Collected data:
• • • •

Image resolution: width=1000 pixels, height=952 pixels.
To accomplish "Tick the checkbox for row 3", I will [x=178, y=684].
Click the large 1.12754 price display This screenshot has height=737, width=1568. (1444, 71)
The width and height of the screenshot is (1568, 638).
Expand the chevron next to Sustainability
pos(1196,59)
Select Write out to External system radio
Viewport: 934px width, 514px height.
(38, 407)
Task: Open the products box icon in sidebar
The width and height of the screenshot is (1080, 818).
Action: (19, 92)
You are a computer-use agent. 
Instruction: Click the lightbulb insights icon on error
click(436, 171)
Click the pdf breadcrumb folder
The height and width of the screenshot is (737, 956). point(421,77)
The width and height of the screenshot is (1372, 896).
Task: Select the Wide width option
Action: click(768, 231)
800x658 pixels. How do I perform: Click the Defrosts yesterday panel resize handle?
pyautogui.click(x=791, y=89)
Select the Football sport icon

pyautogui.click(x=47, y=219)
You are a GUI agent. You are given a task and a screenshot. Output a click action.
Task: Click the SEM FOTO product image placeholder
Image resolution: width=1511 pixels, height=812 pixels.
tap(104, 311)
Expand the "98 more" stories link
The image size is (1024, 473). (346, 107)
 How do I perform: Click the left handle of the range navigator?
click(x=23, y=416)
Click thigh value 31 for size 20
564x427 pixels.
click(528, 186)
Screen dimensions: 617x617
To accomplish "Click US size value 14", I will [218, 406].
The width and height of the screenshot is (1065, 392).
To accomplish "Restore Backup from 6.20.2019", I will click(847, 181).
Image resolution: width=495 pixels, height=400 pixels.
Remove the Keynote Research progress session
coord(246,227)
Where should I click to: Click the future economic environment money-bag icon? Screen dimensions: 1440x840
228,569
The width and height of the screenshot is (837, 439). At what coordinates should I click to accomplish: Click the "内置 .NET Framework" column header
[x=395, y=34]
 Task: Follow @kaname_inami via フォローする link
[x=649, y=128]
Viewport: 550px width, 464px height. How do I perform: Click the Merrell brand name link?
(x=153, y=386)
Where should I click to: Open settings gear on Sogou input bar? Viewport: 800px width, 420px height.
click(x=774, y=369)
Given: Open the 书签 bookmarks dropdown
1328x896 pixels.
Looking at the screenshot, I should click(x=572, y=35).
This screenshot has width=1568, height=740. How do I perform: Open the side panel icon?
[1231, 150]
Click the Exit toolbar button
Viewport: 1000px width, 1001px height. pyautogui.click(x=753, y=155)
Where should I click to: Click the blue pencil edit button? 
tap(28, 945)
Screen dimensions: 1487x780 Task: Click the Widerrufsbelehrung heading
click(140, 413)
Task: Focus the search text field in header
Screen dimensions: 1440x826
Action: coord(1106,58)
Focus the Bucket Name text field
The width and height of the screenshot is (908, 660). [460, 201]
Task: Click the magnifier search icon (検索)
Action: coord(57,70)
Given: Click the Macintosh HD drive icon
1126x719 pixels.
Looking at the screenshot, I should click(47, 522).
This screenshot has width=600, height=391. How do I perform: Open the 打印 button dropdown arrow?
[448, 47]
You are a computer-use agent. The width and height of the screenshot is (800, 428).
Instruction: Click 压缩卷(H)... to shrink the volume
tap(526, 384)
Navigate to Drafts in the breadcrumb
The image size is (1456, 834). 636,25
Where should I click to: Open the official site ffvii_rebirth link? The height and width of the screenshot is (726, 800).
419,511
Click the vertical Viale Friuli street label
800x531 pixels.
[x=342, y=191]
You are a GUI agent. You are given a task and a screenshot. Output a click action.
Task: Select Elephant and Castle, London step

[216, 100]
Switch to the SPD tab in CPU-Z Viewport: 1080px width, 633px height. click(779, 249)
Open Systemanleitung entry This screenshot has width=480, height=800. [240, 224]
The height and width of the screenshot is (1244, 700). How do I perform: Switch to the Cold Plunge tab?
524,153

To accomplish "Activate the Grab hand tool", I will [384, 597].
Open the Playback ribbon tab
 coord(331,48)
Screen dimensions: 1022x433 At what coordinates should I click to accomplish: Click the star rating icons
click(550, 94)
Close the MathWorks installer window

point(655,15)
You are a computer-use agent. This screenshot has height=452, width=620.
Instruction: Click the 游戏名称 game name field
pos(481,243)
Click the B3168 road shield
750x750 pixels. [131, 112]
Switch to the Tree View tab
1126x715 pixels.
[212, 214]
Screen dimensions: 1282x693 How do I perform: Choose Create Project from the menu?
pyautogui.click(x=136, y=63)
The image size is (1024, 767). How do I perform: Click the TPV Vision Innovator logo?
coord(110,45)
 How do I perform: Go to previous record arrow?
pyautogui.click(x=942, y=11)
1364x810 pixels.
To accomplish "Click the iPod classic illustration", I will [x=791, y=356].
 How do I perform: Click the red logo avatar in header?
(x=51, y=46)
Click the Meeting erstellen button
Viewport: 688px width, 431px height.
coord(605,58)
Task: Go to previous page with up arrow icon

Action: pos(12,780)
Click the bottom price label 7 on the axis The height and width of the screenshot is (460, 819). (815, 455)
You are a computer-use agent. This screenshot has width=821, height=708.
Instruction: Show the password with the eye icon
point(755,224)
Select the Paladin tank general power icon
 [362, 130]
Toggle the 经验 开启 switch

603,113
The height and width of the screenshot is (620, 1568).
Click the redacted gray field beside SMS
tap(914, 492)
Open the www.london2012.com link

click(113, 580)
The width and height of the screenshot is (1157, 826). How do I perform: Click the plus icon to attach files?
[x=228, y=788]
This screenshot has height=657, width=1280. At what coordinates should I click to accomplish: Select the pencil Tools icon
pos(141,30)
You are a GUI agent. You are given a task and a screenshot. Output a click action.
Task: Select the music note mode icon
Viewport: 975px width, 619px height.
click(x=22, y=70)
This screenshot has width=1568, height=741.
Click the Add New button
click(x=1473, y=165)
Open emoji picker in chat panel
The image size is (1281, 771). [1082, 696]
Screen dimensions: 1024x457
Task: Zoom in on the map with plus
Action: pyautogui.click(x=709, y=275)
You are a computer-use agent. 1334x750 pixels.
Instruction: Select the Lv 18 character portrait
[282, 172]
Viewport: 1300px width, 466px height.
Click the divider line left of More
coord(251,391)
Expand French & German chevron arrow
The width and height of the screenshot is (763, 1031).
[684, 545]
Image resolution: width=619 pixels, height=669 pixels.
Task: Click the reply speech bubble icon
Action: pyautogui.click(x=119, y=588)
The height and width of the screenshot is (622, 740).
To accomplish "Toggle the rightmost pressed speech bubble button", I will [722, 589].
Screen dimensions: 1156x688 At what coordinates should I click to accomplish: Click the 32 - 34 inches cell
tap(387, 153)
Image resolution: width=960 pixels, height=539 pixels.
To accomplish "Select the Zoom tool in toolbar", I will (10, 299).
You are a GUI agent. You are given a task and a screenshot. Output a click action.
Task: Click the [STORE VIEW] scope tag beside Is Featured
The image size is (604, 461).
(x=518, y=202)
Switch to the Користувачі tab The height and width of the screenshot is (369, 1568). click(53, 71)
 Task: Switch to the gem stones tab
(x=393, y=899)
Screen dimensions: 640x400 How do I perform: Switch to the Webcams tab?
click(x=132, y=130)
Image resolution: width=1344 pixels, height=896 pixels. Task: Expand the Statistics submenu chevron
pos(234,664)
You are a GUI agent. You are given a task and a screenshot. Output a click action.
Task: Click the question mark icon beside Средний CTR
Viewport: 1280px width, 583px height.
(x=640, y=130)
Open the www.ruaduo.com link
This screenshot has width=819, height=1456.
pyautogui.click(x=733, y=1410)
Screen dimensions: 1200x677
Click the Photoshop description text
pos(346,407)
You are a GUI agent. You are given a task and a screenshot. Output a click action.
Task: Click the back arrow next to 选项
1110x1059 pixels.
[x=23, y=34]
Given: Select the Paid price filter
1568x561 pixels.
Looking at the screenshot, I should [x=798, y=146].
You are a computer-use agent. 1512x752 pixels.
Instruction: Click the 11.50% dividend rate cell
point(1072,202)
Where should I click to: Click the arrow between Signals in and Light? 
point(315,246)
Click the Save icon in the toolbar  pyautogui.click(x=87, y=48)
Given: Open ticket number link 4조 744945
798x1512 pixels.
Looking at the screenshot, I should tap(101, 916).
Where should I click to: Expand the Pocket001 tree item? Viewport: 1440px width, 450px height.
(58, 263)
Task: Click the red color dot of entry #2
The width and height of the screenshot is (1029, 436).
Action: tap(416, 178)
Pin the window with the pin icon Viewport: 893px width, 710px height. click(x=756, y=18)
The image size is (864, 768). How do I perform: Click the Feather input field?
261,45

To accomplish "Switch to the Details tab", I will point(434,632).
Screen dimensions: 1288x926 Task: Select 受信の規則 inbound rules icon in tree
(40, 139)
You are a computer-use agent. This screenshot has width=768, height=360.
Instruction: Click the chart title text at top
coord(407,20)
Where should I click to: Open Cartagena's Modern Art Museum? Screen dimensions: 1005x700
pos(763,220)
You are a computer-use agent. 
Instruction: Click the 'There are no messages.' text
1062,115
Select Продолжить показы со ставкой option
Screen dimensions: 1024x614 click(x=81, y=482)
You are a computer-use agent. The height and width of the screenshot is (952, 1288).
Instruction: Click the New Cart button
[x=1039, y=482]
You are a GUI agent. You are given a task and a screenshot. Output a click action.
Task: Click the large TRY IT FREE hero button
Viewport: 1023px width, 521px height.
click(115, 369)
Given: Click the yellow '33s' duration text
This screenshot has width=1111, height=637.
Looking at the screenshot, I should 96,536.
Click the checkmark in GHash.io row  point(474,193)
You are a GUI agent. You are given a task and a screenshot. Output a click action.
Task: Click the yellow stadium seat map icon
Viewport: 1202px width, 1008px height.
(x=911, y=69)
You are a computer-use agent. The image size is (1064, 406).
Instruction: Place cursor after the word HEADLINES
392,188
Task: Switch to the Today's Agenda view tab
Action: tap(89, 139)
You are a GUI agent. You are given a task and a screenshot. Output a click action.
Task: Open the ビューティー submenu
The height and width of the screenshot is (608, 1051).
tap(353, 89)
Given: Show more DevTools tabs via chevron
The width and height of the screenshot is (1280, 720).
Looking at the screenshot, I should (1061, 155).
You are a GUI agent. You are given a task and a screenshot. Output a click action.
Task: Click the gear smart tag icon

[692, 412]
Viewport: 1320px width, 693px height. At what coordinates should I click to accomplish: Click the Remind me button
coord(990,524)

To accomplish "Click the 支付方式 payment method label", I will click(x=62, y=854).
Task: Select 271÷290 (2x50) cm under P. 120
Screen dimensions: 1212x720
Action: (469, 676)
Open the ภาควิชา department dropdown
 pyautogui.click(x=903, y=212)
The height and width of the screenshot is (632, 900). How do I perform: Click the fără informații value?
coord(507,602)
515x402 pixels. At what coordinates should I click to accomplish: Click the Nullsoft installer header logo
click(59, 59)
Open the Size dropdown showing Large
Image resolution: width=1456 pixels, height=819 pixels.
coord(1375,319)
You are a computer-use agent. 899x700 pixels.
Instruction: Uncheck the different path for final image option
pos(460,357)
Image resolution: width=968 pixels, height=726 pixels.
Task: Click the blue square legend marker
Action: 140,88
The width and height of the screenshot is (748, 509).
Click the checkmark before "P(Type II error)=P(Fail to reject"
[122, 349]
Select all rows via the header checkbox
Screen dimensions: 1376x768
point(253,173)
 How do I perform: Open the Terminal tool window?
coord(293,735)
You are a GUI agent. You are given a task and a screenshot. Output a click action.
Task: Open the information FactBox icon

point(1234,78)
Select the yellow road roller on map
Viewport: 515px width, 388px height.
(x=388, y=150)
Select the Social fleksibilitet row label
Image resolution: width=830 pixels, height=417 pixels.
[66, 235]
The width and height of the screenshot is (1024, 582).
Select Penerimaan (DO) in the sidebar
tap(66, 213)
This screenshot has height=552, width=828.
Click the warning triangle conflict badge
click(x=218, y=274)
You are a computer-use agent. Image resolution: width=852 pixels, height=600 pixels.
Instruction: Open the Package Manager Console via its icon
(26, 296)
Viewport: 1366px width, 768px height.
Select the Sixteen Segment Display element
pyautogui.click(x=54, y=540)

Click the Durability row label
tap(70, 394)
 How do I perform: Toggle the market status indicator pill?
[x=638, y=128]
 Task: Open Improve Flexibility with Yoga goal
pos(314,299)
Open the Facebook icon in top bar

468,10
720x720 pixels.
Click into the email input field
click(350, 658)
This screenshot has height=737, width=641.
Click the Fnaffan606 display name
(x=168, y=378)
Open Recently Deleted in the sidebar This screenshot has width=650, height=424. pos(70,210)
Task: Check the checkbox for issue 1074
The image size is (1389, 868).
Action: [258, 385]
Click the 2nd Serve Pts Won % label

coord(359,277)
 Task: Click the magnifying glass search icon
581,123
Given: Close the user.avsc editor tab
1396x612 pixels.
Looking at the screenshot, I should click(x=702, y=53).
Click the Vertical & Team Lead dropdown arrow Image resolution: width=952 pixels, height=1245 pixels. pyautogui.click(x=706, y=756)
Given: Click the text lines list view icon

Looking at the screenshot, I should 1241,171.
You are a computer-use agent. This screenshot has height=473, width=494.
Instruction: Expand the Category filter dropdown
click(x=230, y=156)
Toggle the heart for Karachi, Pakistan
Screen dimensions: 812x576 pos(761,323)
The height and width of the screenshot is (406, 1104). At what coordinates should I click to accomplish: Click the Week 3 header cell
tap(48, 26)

• • • •

Wherever a line contains the string "price", copy that line from the data.

Click the large 1.12754 price display This screenshot has height=737, width=1568. (1444, 71)
Click the bottom price label 7 on the axis The height and width of the screenshot is (460, 819). (815, 455)
Given: Select the Paid price filter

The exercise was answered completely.